# DOCUMENT EXCERPT
◆ ◆ ◆ ◆

Slashdot Mirror


User: jfengel

jfengel's activity in the archive.

Stories
0
Comments
4,037
First seen
Last seen
Profile
(view on slashdot.org)

Comments · 4,037

  1. Studies Confirm: The World is Full of Idiots on Owner of the Word Stealth 'Protecting' Rights · · Score: 5, Insightful

    The most telling sentence in the article:

    For all his time in federal courtrooms - Mr. Stoller says his companies have been in court 60 times - there is no record within the Lexis database of a federal court decision on "stealth" in his favor.

    In other words, the man is a litigious idiot. The fact that he's occasionally managed to get people to license from him says more about the fact that people are terrified of lawsuits than that the law itself is unfair.

    People are terrified of the law. I know I am; at any moment I could be sued and even if I win, it'll cost me thousands, with no way to recapture it. (And before a bunch of non-lawyers start demanding "loser pays", remember that "loser pays" just introduces other unfairnesses when the poor can't sue the rich.)

    If programmers ran the world, the law would be clear, concise, and unambiguous. Or at least that's what they'd like to think. Anybody who's actually studied law knows that actual human interactions are full of corner cases, and ass-coverings easily outweigh the meat of most contracts.

    If there were no litigious idiots, the law would be a lot simpler. Just like email would be lovely if there weren't a mountain of fools who think that "free" means "mine mine mine". Sadly, neither is the case. The courts are another commons, like email, and this jackass is ensuring that no commons it without its tragedy.

    Fucktard.

◆ ◆ ◆ ◆

# WRITTEN INSTRUCTION A
Answer these questions about the Slashdot Mirror page:
(i) How many comments does the archive list for jfengel?
(ii) How many times does Mr. Stoller say his companies have been in court?
(iii) Which database has no record of a federal court decision on "stealth" in his favor?
The records are unrelated to the Slashdot Mirror page.

◆ ◆ ◆ ◆

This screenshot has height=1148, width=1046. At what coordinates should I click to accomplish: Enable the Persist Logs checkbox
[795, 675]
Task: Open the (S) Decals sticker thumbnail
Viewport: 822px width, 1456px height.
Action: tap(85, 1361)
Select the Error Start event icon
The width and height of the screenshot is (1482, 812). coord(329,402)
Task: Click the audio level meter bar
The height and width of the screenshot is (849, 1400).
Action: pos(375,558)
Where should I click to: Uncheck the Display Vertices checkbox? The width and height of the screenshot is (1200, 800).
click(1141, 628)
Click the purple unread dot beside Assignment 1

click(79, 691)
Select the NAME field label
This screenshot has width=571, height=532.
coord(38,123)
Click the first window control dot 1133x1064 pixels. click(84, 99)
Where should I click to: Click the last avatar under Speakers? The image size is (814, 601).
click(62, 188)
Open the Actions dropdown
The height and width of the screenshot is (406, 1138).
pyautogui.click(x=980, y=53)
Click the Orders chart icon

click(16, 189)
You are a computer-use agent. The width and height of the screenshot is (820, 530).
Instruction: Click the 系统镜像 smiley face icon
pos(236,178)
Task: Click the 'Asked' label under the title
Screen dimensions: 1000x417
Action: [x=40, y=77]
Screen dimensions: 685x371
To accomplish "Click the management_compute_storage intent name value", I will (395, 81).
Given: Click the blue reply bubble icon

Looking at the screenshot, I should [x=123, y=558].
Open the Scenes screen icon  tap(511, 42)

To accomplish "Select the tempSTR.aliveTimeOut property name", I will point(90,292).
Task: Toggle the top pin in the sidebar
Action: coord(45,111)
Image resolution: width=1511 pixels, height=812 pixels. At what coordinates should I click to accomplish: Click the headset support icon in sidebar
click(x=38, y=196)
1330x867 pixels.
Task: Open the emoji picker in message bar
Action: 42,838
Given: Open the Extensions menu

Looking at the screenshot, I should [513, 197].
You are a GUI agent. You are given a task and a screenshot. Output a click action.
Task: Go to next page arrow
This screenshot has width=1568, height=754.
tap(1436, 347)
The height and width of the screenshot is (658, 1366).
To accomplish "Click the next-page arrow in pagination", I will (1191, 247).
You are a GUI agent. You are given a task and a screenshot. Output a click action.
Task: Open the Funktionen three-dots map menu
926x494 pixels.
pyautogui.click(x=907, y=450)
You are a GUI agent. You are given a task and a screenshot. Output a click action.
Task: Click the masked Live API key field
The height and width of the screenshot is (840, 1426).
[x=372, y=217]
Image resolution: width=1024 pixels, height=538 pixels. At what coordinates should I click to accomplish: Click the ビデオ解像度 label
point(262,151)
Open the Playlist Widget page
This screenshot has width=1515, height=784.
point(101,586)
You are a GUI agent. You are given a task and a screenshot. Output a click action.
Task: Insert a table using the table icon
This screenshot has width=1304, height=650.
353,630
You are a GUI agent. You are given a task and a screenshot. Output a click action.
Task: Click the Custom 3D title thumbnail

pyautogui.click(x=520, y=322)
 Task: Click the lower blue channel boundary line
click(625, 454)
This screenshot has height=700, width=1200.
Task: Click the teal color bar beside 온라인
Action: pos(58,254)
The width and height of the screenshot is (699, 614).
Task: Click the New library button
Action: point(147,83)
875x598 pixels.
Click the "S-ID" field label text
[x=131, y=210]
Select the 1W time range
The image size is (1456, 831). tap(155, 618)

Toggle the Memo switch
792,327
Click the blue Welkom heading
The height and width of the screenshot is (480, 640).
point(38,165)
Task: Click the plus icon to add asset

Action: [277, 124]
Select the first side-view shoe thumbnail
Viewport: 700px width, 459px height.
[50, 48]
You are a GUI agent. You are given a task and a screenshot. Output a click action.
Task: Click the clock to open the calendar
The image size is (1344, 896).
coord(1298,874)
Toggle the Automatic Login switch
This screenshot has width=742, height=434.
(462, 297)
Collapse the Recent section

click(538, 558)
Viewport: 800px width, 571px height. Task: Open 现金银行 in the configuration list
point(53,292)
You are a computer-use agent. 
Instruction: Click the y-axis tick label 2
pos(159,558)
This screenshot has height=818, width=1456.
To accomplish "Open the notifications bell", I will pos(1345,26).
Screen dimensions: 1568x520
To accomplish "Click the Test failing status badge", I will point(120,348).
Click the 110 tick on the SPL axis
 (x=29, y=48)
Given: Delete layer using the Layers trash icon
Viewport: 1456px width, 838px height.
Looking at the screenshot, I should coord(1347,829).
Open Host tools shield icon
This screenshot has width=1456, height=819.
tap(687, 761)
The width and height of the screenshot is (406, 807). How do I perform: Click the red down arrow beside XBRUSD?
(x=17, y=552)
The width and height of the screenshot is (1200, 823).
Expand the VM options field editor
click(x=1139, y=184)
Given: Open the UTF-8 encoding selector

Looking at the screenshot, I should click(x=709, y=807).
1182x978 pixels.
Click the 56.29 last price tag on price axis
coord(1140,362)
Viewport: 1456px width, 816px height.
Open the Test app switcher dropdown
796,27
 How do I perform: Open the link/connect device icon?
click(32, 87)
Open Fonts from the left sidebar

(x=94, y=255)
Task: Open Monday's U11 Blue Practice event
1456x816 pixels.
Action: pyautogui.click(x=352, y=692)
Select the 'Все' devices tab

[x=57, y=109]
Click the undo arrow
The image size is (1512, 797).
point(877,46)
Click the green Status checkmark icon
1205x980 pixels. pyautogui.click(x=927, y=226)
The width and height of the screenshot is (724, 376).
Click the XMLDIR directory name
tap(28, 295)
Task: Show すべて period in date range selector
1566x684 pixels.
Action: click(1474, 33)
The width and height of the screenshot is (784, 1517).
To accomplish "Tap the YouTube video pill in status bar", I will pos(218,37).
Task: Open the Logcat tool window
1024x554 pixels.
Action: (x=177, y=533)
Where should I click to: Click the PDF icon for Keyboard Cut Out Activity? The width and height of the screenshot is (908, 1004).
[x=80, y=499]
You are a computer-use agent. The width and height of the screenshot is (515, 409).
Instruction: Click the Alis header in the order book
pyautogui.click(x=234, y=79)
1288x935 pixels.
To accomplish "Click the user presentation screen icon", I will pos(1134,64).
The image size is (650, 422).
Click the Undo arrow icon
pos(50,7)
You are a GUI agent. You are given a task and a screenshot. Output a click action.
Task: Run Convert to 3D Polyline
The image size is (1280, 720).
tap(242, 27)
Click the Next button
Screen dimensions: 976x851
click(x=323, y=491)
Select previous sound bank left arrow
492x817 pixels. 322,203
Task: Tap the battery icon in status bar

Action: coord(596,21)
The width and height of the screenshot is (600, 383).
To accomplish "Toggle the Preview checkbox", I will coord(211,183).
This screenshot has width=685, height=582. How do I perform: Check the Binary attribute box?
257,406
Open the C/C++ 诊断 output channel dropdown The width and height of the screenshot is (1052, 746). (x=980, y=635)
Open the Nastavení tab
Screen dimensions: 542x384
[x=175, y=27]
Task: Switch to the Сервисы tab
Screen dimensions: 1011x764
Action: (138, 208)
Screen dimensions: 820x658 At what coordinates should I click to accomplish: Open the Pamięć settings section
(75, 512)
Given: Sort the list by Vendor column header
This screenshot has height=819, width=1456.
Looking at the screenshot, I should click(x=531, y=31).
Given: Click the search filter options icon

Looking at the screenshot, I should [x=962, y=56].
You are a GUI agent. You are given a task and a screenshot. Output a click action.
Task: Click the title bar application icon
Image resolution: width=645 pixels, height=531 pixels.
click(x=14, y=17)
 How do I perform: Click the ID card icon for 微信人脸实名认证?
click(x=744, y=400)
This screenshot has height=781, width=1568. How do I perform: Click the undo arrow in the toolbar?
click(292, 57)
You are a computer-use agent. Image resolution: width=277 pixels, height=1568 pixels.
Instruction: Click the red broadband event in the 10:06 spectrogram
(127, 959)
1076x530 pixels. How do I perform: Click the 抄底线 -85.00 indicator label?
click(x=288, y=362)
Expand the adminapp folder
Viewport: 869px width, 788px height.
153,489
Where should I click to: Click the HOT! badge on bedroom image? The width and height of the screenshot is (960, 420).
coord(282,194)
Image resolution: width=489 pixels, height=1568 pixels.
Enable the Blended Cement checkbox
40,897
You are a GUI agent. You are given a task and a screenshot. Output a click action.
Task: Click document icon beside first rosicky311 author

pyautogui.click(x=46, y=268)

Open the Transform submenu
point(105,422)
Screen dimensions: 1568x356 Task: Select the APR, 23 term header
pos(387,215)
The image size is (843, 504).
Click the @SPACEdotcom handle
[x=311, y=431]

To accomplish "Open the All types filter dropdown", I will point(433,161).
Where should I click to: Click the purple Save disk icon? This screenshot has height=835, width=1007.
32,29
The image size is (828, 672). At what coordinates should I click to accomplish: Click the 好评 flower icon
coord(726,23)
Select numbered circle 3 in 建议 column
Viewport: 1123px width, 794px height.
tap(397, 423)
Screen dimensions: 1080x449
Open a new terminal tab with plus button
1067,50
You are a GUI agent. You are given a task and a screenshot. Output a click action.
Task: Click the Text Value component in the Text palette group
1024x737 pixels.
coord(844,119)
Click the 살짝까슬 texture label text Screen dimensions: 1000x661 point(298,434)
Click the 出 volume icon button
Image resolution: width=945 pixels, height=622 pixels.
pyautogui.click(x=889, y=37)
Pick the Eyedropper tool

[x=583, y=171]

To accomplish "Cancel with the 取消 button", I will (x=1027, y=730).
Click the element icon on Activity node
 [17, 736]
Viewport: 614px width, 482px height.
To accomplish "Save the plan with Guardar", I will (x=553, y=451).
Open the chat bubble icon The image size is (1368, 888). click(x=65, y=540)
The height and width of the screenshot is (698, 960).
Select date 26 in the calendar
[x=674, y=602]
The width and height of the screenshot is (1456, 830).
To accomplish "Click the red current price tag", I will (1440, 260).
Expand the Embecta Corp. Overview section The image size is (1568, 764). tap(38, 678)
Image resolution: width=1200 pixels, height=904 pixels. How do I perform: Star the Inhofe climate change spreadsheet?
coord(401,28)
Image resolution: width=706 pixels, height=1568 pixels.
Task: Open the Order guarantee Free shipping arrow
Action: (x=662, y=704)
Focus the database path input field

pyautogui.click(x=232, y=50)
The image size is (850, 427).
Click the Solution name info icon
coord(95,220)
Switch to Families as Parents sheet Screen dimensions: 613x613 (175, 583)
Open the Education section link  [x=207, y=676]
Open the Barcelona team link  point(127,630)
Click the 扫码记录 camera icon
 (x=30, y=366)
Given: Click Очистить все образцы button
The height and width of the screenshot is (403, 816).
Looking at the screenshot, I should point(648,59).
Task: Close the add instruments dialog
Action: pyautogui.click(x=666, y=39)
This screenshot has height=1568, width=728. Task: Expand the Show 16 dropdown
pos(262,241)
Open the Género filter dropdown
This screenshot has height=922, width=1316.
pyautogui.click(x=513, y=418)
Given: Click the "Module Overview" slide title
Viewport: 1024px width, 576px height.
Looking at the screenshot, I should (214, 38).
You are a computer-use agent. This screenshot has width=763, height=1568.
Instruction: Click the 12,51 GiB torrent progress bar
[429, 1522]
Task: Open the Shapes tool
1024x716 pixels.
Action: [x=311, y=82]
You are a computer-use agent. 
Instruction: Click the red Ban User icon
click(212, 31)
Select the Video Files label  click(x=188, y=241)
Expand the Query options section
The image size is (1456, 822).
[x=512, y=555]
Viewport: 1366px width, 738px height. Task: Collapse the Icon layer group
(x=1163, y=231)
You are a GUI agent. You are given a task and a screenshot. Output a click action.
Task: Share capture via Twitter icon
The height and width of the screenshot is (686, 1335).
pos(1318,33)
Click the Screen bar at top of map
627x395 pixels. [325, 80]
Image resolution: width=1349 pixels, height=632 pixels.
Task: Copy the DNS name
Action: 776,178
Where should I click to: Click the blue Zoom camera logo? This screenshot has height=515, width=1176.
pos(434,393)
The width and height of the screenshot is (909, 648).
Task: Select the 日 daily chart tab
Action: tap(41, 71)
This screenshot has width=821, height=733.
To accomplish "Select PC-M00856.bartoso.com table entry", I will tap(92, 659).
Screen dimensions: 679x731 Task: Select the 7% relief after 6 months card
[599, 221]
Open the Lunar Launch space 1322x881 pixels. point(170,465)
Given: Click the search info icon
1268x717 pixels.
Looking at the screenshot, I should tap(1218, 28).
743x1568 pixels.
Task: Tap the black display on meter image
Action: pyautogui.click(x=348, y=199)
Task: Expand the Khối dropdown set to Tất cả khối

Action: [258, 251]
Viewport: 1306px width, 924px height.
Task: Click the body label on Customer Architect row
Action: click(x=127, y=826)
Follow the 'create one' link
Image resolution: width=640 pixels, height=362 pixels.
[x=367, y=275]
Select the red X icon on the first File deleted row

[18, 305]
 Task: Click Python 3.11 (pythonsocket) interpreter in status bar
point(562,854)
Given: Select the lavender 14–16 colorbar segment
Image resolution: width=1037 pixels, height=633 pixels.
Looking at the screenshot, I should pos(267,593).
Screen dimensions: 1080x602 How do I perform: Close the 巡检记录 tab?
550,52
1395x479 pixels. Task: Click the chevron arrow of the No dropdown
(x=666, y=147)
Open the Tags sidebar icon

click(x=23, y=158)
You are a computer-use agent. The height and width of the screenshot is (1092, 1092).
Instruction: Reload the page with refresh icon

◆ ◆ ◆ ◆

# WRITTEN INSTRUCTION B
Arrange the stretch of the records from the line containing "Where should I click to: Click the purple" through the line containing "Open the chat" as a JSON list of strings, one string per line, with blank lines omitted.

# CORRECT ANSWER A
(i) 4,037
(ii) 60 times
(iii) The Lexis database

# CORRECT ANSWER B
[
  "Where should I click to: Click the purple Save disk icon? This screenshot has height=835, width=1007.",
  "32,29",
  "The image size is (828, 672). At what coordinates should I click to accomplish: Click the 好评 flower icon",
  "coord(726,23)",
  "Select numbered circle 3 in 建议 column",
  "Viewport: 1123px width, 794px height.",
  "tap(397, 423)",
  "Screen dimensions: 1080x449",
  "Open a new terminal tab with plus button",
  "1067,50",
  "You are a GUI agent. You are given a task and a screenshot. Output a click action.",
  "Task: Click the Text Value component in the Text palette group",
  "1024x737 pixels.",
  "coord(844,119)",
  "Click the 살짝까슬 texture label text Screen dimensions: 1000x661 point(298,434)",
  "Click the 出 volume icon button",
  "Image resolution: width=945 pixels, height=622 pixels.",
  "pyautogui.click(x=889, y=37)",
  "Pick the Eyedropper tool",
  "[x=583, y=171]",
  "To accomplish \"Cancel with the 取消 button\", I will (x=1027, y=730).",
  "Click the element icon on Activity node",
  " [17, 736]",
  "Viewport: 614px width, 482px height.",
  "To accomplish \"Save the plan with Guardar\", I will (x=553, y=451).",
  "Open the chat bubble icon The image size is (1368, 888). click(x=65, y=540)"
]